Zawciąg z normandzkiej plaży

Na Chelsea Flower Show prezentuje się kilkuset wystawców. Jednak jak co roku, i dziś jest to coś znacznie więcej niż tylko spotkanie pasjonatów ogrodnictwa.

27.05.2019

Czyta się kilka minut

Ogród poświęcony D-Day: lądujący żołnierze, z boku nadmorskie kwiaty. Londyn, maj 2019 r. / WICEK SOSNA
Ogród poświęcony D-Day: lądujący żołnierze, z boku nadmorskie kwiaty. Londyn, maj 2019 r. / WICEK SOSNA

Wielkie ogrodnicze pokazy to brytyjski fenomen. Nigdzie indziej wystawy kwiatów i ogrodniczego kunsztu nie są organizowane na taką skalę i nie wzbudzają takich emocji.

Ten w londyńskiej dzielnicy Chelsea jest najbardziej prestiżowy. Od ponad stu lat odbywa się na terenie otaczającym Królewski Szpital Chelsea. Miejsce to od XVII w. pełni funkcję domu opieki dla weteranów – założył go król Karol II z myślą o żołnierzach „złamanych przez wiek lub wojnę”. Pensjonariuszy zawsze można zobaczyć na ogrodniczej wystawie, w charakterystycznych czerwonych mundurach. To także ich święto. A pamięć o minionych bojach i poległych nieraz odciska swój ślad na prezentowanych tu ogrodach.

Skok w fale przyboju

Niewielu spotkanych tutaj weteranów II wojny światowej idzie o własnych siłach, większość jedzie na wózkach. Trudno się temu dziwić, mają ponad 90 lat. Ich ogród – upamiętniający zbliżającą się rocznicę D-Day, lądowania aliantów w Normandii 6 czerwca 1944 r. – jest prezentowany poza konkursem. Bo chodzi w nim nie o nagrodę, lecz o pamięć o żołnierzach, którzy 75 lat temu skakali z łodzi desantowych w fale przyboju, a potem brodzili w wodzie, pod niemieckim ogniem, na skrwawione plaże, by wyzwolić Europę (Zachodnią).

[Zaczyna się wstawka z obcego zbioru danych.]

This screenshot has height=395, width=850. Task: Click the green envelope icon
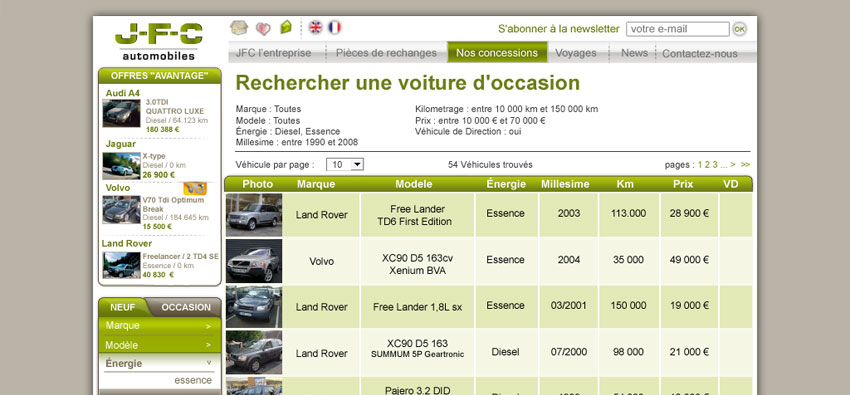[x=286, y=27]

Po jednej stronie ogrodu widać figury przedstawiające żołnierzy w czasie tamtego skoku. Wykonane z metalowej siatki, o nieostrych brzegach, w majowym słońcu wydają się iluzją. Po drugiej stronie, za ścieżką z drobnego żwirku, posadzono tysiące drobnych kwiatków, białych i różowych: to zawciąg nadmorski, roślina typowa dla wybrzeża angielskiego i francuskiego w Normandii.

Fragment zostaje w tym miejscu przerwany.